Ghost lights

On a theatre stage in the middle of the night, one light remains lit. It’s there to appease old ghosts… or prevent accidents that would make new ghosts.

Ghost light
Remi Jouan / CC BY

Have you ever been in a dark theatre? It’s a religious experience, like walking through the eerie hush and long shadows of an empty cathedral. But even a dark theatre has one light that remains on when everything else is closed and off.

The ghost light is a single bulb, often enclosed in a metal cage, that sits on the stage overnight. It’s a pragmatic necessity, really: whoever opens up the theatre in the morning needs to be able to see where they’re going or they’re liable to fall off the stage (and, I imagine, return as a ghost to haunt the negligent owners). One of its names in French theatre is the sentinel light – sentinelle – for just this reason.

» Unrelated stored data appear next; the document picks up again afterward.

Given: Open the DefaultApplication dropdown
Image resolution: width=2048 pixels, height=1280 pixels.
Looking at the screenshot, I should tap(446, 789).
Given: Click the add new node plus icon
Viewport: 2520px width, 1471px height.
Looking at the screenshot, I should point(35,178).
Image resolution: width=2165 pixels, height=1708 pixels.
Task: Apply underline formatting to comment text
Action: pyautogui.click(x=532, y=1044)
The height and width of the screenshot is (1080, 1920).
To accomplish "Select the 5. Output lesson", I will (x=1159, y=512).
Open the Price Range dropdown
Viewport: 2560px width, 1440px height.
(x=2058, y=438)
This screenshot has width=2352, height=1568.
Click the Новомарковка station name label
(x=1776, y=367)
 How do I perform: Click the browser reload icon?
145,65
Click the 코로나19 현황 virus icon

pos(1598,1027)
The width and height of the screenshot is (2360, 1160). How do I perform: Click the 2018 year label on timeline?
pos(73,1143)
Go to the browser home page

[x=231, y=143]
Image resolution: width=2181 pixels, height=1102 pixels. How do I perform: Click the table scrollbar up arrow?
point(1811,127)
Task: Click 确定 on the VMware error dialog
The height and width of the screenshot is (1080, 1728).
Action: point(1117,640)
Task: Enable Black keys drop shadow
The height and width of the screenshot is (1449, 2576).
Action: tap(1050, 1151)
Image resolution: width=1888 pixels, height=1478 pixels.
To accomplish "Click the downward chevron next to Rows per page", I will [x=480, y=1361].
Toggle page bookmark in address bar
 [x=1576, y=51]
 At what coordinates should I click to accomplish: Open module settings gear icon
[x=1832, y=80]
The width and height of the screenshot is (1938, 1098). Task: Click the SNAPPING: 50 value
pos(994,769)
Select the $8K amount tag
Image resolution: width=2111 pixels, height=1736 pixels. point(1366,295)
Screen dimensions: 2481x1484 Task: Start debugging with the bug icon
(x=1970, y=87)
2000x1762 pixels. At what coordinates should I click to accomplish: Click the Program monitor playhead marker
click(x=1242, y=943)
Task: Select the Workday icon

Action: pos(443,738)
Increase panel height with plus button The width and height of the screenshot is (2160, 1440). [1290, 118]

Theatres are also superstitious places. The ghost light has gathered a number of superstitions – that it’s there to appease or scare off ghosts, or even provide resident ghosts with an opportunity to stage their own performances. I tried to dig up some evidence of a resident theatre ghost, and found Louis Bossalina, an acrobat who plunged to his death during a 1938 performance at the Palace Theatre on Broadway. Except Bossalina didn’t actually die, and lived another 28 years. Then there’s the ghost of Charles Macklin, who in 1735 accidentally killed another actor backstage at Drury Lane (they were fighting over a wig). Macklin lived to a ripe old age but I guess guilt drove his ghost back to the theatre?